◆ Work item
Please give every entry again, exactly as it reads.

◆ Dataset content
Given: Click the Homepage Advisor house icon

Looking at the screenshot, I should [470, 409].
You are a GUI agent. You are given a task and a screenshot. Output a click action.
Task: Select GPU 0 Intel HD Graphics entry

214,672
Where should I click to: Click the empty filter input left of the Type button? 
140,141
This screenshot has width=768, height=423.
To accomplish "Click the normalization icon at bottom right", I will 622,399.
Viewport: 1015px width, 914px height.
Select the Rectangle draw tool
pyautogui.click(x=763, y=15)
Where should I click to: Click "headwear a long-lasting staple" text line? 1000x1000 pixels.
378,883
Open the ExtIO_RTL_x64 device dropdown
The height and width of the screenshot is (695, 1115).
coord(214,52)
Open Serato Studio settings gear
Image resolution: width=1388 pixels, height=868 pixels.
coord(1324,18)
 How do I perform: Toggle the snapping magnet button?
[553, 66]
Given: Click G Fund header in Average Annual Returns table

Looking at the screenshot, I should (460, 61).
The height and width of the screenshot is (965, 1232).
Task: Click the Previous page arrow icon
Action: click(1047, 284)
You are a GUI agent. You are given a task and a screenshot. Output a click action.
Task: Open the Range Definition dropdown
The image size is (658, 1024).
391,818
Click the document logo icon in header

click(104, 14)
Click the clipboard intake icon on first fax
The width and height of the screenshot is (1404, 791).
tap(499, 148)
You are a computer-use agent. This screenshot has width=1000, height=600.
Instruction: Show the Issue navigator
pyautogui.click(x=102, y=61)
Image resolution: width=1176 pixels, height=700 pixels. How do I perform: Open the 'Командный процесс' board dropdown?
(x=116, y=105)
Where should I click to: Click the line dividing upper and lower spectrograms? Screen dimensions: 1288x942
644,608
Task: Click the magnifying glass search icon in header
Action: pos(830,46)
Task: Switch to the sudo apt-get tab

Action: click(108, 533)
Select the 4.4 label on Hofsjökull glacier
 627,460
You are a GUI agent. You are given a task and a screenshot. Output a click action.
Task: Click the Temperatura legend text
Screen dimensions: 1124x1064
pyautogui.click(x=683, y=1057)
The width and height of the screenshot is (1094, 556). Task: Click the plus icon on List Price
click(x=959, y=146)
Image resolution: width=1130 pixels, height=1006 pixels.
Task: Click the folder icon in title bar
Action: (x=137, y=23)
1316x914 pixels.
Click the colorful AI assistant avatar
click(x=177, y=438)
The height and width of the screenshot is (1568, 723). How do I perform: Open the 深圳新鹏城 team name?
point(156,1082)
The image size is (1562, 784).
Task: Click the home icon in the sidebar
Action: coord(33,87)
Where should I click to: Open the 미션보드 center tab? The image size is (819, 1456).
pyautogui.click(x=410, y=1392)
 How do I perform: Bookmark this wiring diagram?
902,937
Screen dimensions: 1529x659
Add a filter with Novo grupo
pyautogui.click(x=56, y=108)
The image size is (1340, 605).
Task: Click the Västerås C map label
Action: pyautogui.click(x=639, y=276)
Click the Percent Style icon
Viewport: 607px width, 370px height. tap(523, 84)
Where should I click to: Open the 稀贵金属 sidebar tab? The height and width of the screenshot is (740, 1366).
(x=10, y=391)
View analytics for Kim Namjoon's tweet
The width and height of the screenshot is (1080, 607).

◆ Written answer
Given: Click the Homepage Advisor house icon

Looking at the screenshot, I should [470, 409].
You are a GUI agent. You are given a task and a screenshot. Output a click action.
Task: Select GPU 0 Intel HD Graphics entry

214,672
Where should I click to: Click the empty filter input left of the Type button? 
140,141
This screenshot has width=768, height=423.
To accomplish "Click the normalization icon at bottom right", I will 622,399.
Viewport: 1015px width, 914px height.
Select the Rectangle draw tool
pyautogui.click(x=763, y=15)
Where should I click to: Click "headwear a long-lasting staple" text line? 1000x1000 pixels.
378,883
Open the ExtIO_RTL_x64 device dropdown
The height and width of the screenshot is (695, 1115).
coord(214,52)
Open Serato Studio settings gear
Image resolution: width=1388 pixels, height=868 pixels.
coord(1324,18)
 How do I perform: Toggle the snapping magnet button?
[553, 66]
Given: Click G Fund header in Average Annual Returns table

Looking at the screenshot, I should (460, 61).
The height and width of the screenshot is (965, 1232).
Task: Click the Previous page arrow icon
Action: click(1047, 284)
You are a GUI agent. You are given a task and a screenshot. Output a click action.
Task: Open the Range Definition dropdown
The image size is (658, 1024).
391,818
Click the document logo icon in header

click(104, 14)
Click the clipboard intake icon on first fax
The width and height of the screenshot is (1404, 791).
tap(499, 148)
You are a computer-use agent. This screenshot has width=1000, height=600.
Instruction: Show the Issue navigator
pyautogui.click(x=102, y=61)
Image resolution: width=1176 pixels, height=700 pixels. How do I perform: Open the 'Командный процесс' board dropdown?
(x=116, y=105)
Where should I click to: Click the line dividing upper and lower spectrograms? Screen dimensions: 1288x942
644,608
Task: Click the magnifying glass search icon in header
Action: pos(830,46)
Task: Switch to the sudo apt-get tab

Action: click(108, 533)
Select the 4.4 label on Hofsjökull glacier
 627,460
You are a GUI agent. You are given a task and a screenshot. Output a click action.
Task: Click the Temperatura legend text
Screen dimensions: 1124x1064
pyautogui.click(x=683, y=1057)
The width and height of the screenshot is (1094, 556). Task: Click the plus icon on List Price
click(x=959, y=146)
Image resolution: width=1130 pixels, height=1006 pixels.
Task: Click the folder icon in title bar
Action: (x=137, y=23)
1316x914 pixels.
Click the colorful AI assistant avatar
click(x=177, y=438)
The height and width of the screenshot is (1568, 723). How do I perform: Open the 深圳新鹏城 team name?
point(156,1082)
The image size is (1562, 784).
Task: Click the home icon in the sidebar
Action: coord(33,87)
Where should I click to: Open the 미션보드 center tab? The image size is (819, 1456).
pyautogui.click(x=410, y=1392)
 How do I perform: Bookmark this wiring diagram?
902,937
Screen dimensions: 1529x659
Add a filter with Novo grupo
pyautogui.click(x=56, y=108)
The image size is (1340, 605).
Task: Click the Västerås C map label
Action: pyautogui.click(x=639, y=276)
Click the Percent Style icon
Viewport: 607px width, 370px height. tap(523, 84)
Where should I click to: Open the 稀贵金属 sidebar tab? The height and width of the screenshot is (740, 1366).
(x=10, y=391)
View analytics for Kim Namjoon's tweet
The width and height of the screenshot is (1080, 607).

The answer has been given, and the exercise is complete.